— ページ本文 —

Climate Change and Conflict クライブ・スコフィールド、カレン・スコット  |  2024年05月27日

海洋法と気候変動に関する新判断がオーストラリアや島嶼国にとり重要である理由

Image: An island in Tuvalu - Romaine_W/shutterstock.com

この記事は、2024年5月24日に「The Conversation」に初出掲載され、クリエイティブ・コモンズ・ライセンスの下で再掲載されたものです。

 国際海洋法裁判所は、海洋法の下で、各国は気候変動の影響から海洋を保護する義務があるとの判断を下した

 同裁判所の21人の判事は5月21日、気候変動と国際法に関する勧告的意見を全員一致で発表した。画期的な決定である。国際裁判所としては初めて、海洋法に関する国際連合条約に基づいて、気候変動を緩和する国家の義務の範囲を示した。

 海と気候変動は根本的に関連しているため、これらの所見の意義は深い。世界の海は地表の72%を覆っており、地球上の水の98%を占める。勧告的意見では、気候システムにおける余剰熱の90%を海洋が吸収しているとする「気候変動に関する政府間パネル」(IPCC)による2019年の所見が引用されている。

 国土面積(南極を除く)を50%近く上回る海域に主権(海洋管轄権)を有するオーストラリアにとって、この判断は重要である。

 気候変動が海洋に及ぼす影響によって最も脅かされている小島嶼国(しかし大海洋国)にとって、この判断は極めて重要である。

 気候変動の影響には、海水温上昇、サンゴの白化、海洋酸性化、海面上昇などがある。これらは、一部の島嶼国にとって存亡にかかわる脅威である。

 例えば、南太平洋のツバルは九つの低地環礁島と101の礁島からなる。それらを合計した国土面積は26平方キロメートルである。極めて重要な点であるが、平均海抜は3メートルを下回る。

 海面上昇に対するこのような脆弱性は、ツバルが抱える問題の一部に過ぎない。気候変動による極端な気象事象の頻度と強度が増加していることが、脅威に拍車をかけている。

 2015年のサイクロン・パムが引き起こした高潮のために、ツバルの人口の45%が避難を余儀なくされた。損失と損害のコストは、推定1千万ドルに上った。これは、当時のツバルのGDPの3分の1を上回る。

 これらの深刻な課題を受けて、アンティグア・バーブーダとツバルは、2021年10月、国連気候会議COP26の直前に気候変動と国際法に関する小島嶼国委員会(COSIS)を設立した。現在の加盟国は、両国のほか、パラオ、ニウエ、バヌアツ、セントルシア、セントビンセント及びグレナディーン諸島、セントクリストファー・ネービス、バハマである。

 主要な所見は、海洋法条約に基づき温室効果ガス排出は海洋環境の汚染に当たるという同裁判所の認定である。

 同裁判所はまた、同条約の締約国が温室効果ガス排出に起因する海洋への影響を緩和する実質的かつ具体的な義務を負うという判断も下した。これは、公海にも国家の管轄下にある海域にも適用される。そのための措置として、以下の発生源からの排出に起因する海洋汚染を防止、削減、規制する法律や規則などがある。

— データ内容 —
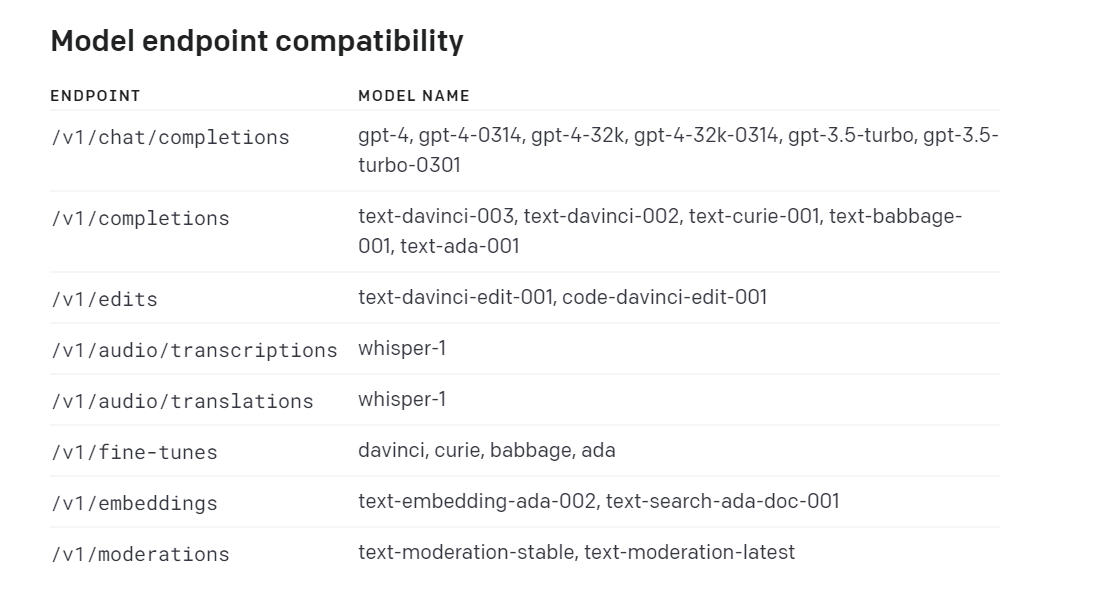
Task: Select the MODEL NAME column header
Action: 414,96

— 課題の内容 —
(1) 次の(a)〜(c)は、海洋法と気候変動に関する記事の内容と合っていますか。それぞれ「はい」か「いいえ」で答え、判断の根拠となる記事の語句をそのまま引用してください。
(a) 国際海洋法裁判所の判事21人は、勧告的意見を全員一致で発表した。
(b) ツバルの平均海抜は5メートルを上回る。
(c) COSISは国連気候会議COP26の直後に設立された。
(2) 海洋法と気候変動に関する記事によると、2015年のサイクロン・パムが引き起こした高潮で、ツバルの人口の何%が避難を余儀なくされましたか。
(3) 海洋法と気候変動に関する記事を、本文の最後の文の後から書き継いでください。

— 各課題の解答 —
(1)
(a) はい:「同裁判所の21人の判事は5月21日、気候変動と国際法に関する勧告的意見を全員一致で発表した」
(b) いいえ:「平均海抜は3メートルを下回る」
(c) いいえ:「2021年10月、国連気候会議COP26の直前に気候変動と国際法に関する小島嶼国委員会(COSIS)を設立した」

(2) 45%

(3)
  • 陸上発生源
  • 船籍を掲げる、またはその船籍のもとにある船舶
  • 石油・ガス採掘などの沖合での事業に属する船舶

 また、締約国は、国際海事機関(IMO)、国際民間航空機関(ICAO)などの権限ある国際機関が定める国際基準を満たすために必要なあらゆる措置も講じなければならない。

 各国は、利用可能な最善の科学と国際規則および基準に基づいて行動しなければならない。同裁判所は、国連気候変動枠組条約と地球の気温上昇を産業革命以前の水準と比較して1.5℃に抑えるという目標を掲げるパリ協定が、気候変動に取り組むための主要な国際的法的手段として適切であることを明確に示した。

 これらの義務は、結果の義務(被害が生じないことを確保する)ではなく行為の義務(必要なあらゆる努力を行う)と認識されている。同裁判所は、これらの義務の履行に関連する注意義務は「厳格」であることを明確にした。

 勧告的意見は、これらの義務を履行する努力は、各国が利用できる手段によって異なる可能性があることを指摘している。また、気候変動体制の下で形成された「共通だが差異ある責任」という原則を認めている。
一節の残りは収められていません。